=== DATA FOR THIS EXERCISE ===

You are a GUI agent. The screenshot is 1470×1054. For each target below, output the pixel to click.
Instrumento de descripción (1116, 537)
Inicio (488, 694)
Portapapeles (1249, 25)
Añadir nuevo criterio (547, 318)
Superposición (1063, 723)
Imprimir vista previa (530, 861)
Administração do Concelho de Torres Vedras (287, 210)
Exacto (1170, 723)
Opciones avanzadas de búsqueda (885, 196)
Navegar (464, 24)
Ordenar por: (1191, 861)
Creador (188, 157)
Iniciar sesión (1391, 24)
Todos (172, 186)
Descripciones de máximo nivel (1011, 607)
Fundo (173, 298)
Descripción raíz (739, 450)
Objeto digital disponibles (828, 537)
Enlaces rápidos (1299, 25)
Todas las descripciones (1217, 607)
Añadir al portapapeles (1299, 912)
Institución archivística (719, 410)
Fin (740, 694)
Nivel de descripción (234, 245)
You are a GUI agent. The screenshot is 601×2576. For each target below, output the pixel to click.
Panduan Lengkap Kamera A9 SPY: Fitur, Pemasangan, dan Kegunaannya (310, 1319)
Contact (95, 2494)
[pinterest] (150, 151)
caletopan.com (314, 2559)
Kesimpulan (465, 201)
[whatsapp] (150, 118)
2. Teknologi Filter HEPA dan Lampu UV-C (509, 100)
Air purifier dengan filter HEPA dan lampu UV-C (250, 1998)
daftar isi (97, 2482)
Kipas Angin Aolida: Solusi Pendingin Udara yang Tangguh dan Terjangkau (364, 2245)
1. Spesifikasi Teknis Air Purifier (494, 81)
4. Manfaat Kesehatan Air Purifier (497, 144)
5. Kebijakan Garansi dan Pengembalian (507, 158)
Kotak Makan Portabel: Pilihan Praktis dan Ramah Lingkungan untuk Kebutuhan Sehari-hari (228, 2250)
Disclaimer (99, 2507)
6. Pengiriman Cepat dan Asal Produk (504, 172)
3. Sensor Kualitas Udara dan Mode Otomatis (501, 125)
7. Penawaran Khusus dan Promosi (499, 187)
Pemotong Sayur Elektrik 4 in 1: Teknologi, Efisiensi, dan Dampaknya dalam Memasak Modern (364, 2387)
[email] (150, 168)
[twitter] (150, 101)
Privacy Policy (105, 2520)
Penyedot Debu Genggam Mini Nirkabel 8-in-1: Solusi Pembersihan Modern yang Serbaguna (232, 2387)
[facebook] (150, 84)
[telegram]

===

WORK REQUEST: Find the string "screenshot" in the records, then copy each line where it occurs.

SOLVED EXERCISE:
You are a GUI agent. The screenshot is 1470×1054. For each target below, output the pixel to click.
You are a GUI agent. The screenshot is 601×2576. For each target below, output the pixel to click.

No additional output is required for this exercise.